Musselwhite has done some wonderfully intricate fairy tale-like wintery scenes for various magazine covers, giving a whole new lease of life to the genre. There’s something quite Victorian about her work – she’s rather rediscovered the lost art of 19th paper-cuts used in scrapbooking, making toy paper proscenium arch theatres, and many other items. Below is a modern twist on the Victorian bell-jar. It’s nineteenth century antecedents would have been full of taxidermied animals or dried foliage.

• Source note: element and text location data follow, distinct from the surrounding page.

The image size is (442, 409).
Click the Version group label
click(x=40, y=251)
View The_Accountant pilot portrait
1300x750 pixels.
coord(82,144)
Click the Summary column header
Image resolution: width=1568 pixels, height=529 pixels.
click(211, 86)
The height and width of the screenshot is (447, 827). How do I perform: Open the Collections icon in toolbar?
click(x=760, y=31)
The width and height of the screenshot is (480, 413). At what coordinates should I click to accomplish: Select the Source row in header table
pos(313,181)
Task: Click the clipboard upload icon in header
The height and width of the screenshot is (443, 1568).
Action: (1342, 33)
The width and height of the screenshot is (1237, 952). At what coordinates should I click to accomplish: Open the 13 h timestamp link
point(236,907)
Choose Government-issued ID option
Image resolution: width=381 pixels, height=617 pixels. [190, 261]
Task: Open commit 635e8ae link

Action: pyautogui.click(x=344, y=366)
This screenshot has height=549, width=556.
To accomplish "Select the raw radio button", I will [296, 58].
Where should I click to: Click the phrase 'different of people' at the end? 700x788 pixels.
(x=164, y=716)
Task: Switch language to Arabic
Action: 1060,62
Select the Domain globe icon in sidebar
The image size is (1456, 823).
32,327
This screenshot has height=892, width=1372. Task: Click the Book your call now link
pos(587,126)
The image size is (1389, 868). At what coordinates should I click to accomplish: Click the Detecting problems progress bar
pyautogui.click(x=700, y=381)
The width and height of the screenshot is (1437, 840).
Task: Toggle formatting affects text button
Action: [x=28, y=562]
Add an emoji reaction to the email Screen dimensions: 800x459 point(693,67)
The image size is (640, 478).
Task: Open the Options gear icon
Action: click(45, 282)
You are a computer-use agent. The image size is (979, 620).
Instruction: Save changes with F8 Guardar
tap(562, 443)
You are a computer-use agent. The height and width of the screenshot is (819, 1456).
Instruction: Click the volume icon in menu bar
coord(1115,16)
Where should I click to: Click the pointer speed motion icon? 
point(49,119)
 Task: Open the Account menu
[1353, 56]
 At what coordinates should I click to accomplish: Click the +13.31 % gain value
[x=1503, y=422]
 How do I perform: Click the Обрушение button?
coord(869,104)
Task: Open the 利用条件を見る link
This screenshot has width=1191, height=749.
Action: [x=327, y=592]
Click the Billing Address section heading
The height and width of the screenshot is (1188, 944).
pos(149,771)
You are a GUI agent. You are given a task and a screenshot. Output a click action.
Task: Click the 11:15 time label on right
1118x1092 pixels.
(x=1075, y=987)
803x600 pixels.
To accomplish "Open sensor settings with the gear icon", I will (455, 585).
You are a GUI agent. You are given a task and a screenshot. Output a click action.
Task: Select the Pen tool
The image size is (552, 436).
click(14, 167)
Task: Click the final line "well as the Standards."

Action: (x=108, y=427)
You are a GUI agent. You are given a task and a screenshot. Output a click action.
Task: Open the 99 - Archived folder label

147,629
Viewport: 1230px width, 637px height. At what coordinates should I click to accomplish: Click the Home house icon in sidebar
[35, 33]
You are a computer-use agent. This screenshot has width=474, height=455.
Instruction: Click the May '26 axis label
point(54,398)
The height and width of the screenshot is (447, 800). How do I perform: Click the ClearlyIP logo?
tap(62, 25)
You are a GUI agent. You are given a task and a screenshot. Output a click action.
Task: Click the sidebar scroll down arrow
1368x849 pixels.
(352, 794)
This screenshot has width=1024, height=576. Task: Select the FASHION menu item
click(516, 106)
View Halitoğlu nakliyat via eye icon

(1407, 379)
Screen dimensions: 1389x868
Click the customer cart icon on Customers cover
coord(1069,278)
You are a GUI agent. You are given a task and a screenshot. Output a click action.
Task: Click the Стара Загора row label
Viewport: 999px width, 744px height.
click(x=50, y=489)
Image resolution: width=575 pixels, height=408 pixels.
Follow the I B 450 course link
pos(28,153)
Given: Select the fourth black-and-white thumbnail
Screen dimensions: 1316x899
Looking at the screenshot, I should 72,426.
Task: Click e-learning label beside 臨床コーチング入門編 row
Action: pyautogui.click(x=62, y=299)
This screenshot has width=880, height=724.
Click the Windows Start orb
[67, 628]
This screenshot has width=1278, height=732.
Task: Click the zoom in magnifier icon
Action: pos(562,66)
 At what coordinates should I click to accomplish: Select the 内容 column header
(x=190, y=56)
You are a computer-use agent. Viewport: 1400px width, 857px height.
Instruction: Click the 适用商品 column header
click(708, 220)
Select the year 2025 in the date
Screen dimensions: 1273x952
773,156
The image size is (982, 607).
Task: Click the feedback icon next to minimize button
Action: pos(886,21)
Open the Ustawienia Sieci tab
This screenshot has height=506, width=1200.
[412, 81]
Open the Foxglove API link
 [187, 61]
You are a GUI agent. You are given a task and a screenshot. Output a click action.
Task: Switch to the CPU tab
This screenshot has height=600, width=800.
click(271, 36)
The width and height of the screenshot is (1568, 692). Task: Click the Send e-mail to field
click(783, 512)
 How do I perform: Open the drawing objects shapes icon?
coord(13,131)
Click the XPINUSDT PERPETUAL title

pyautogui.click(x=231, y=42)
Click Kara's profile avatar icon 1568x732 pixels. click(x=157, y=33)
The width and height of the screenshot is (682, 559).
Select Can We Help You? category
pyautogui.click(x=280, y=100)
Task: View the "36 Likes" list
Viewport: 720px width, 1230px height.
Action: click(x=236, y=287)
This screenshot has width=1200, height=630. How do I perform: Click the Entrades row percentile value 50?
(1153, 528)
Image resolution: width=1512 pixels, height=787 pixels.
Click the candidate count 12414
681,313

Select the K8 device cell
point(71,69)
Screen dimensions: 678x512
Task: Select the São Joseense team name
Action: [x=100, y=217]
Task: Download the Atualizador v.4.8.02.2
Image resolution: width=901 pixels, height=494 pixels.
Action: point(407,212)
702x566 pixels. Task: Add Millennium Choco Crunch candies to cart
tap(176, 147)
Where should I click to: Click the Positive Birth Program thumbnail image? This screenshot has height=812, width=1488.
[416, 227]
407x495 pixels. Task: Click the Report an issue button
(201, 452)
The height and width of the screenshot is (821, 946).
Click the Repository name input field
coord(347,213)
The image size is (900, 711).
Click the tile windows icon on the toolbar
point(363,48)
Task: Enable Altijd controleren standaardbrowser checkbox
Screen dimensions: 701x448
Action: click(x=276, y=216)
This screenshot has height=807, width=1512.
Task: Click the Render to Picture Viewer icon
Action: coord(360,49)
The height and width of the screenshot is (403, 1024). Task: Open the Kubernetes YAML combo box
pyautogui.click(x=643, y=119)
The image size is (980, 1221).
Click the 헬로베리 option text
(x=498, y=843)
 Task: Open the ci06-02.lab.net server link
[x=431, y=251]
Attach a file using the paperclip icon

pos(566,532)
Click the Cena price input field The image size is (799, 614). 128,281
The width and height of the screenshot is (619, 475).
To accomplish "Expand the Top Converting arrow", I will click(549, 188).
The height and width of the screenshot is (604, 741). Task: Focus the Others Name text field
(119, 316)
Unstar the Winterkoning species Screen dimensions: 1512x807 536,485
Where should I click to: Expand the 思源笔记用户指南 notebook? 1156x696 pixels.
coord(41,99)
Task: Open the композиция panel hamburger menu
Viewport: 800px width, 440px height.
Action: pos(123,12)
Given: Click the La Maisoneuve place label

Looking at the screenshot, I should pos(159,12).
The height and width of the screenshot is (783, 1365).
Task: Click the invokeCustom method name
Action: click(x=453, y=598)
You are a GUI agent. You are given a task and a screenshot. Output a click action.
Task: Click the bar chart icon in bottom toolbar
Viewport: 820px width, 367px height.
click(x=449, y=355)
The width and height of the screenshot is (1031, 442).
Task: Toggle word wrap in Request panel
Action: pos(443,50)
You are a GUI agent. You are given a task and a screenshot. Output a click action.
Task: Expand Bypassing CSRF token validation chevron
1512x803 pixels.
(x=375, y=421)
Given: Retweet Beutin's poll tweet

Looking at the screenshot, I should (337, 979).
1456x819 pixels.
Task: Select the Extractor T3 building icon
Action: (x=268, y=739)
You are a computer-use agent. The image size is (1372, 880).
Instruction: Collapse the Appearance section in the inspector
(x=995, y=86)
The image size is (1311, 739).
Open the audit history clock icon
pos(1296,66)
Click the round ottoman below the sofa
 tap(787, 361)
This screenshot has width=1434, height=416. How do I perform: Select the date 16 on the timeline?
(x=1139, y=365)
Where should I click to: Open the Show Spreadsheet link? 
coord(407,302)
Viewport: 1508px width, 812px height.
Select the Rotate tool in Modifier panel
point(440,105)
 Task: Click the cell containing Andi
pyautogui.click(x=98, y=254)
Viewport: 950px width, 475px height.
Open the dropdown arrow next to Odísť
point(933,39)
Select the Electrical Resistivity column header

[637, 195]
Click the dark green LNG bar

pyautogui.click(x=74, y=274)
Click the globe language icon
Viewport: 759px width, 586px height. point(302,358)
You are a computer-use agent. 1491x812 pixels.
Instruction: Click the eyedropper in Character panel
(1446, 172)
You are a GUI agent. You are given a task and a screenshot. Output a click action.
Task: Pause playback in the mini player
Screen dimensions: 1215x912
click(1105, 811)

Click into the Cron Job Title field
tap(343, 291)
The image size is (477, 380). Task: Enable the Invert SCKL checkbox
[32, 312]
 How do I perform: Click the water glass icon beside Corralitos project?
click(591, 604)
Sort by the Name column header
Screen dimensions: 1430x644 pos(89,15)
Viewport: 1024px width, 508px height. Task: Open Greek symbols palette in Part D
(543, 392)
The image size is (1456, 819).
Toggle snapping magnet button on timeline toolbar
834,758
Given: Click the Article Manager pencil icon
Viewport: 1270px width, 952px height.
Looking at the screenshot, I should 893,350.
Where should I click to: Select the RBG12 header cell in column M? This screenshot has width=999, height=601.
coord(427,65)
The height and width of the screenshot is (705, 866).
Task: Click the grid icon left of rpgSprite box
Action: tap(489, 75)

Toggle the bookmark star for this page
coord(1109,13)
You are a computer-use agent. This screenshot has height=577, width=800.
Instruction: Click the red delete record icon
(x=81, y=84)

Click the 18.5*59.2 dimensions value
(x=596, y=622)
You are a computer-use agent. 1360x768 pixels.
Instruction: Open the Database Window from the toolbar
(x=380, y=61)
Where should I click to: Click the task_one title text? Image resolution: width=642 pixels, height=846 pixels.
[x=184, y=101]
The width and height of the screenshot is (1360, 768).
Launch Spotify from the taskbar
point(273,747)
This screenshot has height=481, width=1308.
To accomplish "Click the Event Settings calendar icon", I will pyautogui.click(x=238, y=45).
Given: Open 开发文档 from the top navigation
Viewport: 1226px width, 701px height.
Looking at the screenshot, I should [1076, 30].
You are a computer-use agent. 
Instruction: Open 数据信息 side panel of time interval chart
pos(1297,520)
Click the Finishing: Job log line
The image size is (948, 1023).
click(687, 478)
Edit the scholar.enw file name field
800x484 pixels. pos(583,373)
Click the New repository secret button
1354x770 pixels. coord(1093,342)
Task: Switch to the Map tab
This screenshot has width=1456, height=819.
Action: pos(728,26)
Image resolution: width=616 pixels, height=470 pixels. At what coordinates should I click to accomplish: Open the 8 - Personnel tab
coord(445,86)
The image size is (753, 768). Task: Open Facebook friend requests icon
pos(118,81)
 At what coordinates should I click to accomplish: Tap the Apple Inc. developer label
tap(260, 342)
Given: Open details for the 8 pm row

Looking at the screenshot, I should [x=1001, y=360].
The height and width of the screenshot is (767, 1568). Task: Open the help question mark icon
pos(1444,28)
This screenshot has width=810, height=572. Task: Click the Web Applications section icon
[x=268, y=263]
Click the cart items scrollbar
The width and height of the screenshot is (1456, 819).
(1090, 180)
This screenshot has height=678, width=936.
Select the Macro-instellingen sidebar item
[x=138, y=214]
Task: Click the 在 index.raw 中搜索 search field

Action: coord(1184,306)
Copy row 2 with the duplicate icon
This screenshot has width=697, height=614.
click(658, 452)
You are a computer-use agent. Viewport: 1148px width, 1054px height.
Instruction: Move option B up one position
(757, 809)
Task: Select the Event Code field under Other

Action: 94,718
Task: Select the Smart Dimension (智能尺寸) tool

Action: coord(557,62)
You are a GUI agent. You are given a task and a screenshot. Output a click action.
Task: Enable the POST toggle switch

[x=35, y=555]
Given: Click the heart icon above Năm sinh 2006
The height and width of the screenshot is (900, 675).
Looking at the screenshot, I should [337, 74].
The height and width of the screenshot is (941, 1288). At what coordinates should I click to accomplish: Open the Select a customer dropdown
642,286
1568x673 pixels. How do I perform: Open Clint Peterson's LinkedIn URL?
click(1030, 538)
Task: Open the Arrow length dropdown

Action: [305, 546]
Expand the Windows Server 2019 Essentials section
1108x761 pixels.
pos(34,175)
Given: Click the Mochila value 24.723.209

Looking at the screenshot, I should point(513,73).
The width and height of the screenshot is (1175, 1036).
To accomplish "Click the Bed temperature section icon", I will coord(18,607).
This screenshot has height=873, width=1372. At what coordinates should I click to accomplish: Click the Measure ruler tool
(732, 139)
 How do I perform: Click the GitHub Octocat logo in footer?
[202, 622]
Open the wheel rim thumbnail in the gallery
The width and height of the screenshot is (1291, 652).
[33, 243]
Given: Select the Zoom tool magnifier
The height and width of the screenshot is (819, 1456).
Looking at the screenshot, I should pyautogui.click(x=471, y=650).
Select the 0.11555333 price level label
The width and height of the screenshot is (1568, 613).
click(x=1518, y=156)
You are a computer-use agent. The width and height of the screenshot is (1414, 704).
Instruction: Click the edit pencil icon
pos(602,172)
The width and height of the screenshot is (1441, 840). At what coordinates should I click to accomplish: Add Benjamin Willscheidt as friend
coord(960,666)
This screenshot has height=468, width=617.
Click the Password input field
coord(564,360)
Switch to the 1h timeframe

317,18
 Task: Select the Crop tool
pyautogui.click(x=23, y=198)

Island Cottage Glass Dome © Helen Musselwhite
I like her focus on the natural worldand I’ve loved making things with paper ever since I was a child, so her work really is designed to appeal to me. Musselwhite says “I think I got into working with paper because I thought it would be quicker than painting (not true) and I also love the rich, flat and continuous colours of paper. I’m also very keen on watercolour paper, I like the different textures and brown paper and card for its utilitarianism. I really like that you can score, fold, curl and photocopy onto paper. I use a lot of pattern that I get from my collection of 60s and 70s pillowcase and duvet covers. Japanese patterned fabric is good to use too. I like the idea of building layers, to create a scene that the viewer could jump into, another world that’s a bit like a fairytale or a children’s story “
Ghost Butterflies © Helen Musselwhite
Autumn Wood © Helen Musselwhite
As well as being an excellent illustrator I love Musselwhite’s sense of colour, whether a ghostly and subtle monochrome work, a scene like the autumnal setting above or the bright coloured work she did for Cadbury’s (see her website)
Mother and Child © Helen Musselwhite
Musselwhite’s constructions are very stage-set like and having once worked in theatre a long time ago, I think she’d be a very good theatre set designer. She has designed some shop windows for Stella McCartney in London, Paris, New York, LA and Milan, which are very theatrical in nature.